Wednesday, April 10, 2013

Developing biomarkers to accurately assess bone growth


        As apparent from recent scientific publications and as discussed in blogs elsewhere in Growing Stronger, the prospects for growth stimulating therapy in achondroplasia are advancing at a fast pace.  Clinical trials for the BioMarin analog of CNP are underway and other treatment strategies are being investigated in mouse models of achondroplasia, so-called preclinical studies.  So the longstanding dream of normalizing bone growth partially or even fully in achondroplasia is beginning to come into focus. 
        This progress, however, also introduces new challenges not previously faced by patients, parents and physicians dealing with achondroplasia or potentially with other skeletal forms of short stature for which treatment has not been available.  A major challenge is measuring a child’s growth response to treatment.  Accurate measurement of growth rate, i.e., growth velocity, is essential to determine if a therapy works, the optimal dose and delivery protocol for a given therapy, if one therapy works better than another and so on. 
        Unfortunately, clinical methods currently used to measure bone growth velocity are not very sophisticated and rely on measuring incremental growth usually as length or height over many months, typically 6 months or more.  This practice is recognized as less that ideal, but accepted because better and especially faster methods do not currently exist.  To meet this need, we are developing a completely new test to accurately measure bone growth that has the potential to reduce the time needed to determine bone growth velocity from months to days.  We expect it to become a valuable tool in the clinical management of short stature.

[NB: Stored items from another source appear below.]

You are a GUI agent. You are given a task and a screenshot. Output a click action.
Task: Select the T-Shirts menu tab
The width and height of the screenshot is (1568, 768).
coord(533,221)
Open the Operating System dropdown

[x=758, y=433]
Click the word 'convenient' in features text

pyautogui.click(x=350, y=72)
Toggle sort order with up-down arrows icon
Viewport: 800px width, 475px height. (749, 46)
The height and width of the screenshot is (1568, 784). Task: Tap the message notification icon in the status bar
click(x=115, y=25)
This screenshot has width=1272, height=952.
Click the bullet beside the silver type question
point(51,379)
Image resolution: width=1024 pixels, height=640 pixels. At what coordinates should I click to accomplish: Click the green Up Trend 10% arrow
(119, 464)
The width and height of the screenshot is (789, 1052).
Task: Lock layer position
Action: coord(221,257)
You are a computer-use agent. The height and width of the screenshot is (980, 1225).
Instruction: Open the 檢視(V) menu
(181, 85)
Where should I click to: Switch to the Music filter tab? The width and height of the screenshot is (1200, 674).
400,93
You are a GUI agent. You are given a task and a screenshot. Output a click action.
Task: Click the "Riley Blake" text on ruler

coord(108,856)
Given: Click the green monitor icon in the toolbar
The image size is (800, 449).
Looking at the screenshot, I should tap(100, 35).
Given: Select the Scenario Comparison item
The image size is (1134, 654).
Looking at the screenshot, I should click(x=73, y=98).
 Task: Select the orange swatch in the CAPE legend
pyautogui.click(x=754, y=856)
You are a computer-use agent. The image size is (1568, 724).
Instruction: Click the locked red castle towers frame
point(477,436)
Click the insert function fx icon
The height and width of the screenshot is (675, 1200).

        Our new test is based on measuring by-products of the bone growth process in urine and/or possibly blood. Very briefly, linear bone growth occurs at the ends of bones through a process in which future bone is first generated as cartilage template that is subsequently degraded and replaced by bone.  The process is called “endochondral ossification” and its components are tightly linked and temporally matched to produce smooth and continuous bone growth.  Importantly, the speed of endochondral ossification determines the rate of bone growth for individual bones and collectively for overall skeletal growth. 
        Our new test will sample endochondral ossification by measuring its cartilage breakdown products released during template degradation and predict growth velocity from the relative abundance of these products.  We are using fragments derived from cartilage collagens – types II and X collagen – to serve as bone growth “biomarkers” and are measuring them in urine and blood. 
        Our results to date show that small fragments from both types II and X collagen can be detected in both blood and urine and their abundance correlates well with age, the highest levels are found in youngest infants who by inference are growing the fastest.  We are currently optimizing the detection assays and will soon begin to compare sampling strategies to determine if urine or blood or some combination is most informative.  We hope in the near future to carry out longer term studies to establish the relationship between biomarker levels and growth velocity calculated conventionally from measured incremental growth. 
        More information about how we intend to correlate biomarker levels with measured growth in height and how we plan to use the biomarker test to monitor responses of children with short stature to growth stimulating therapies will be addressed in future blog entries.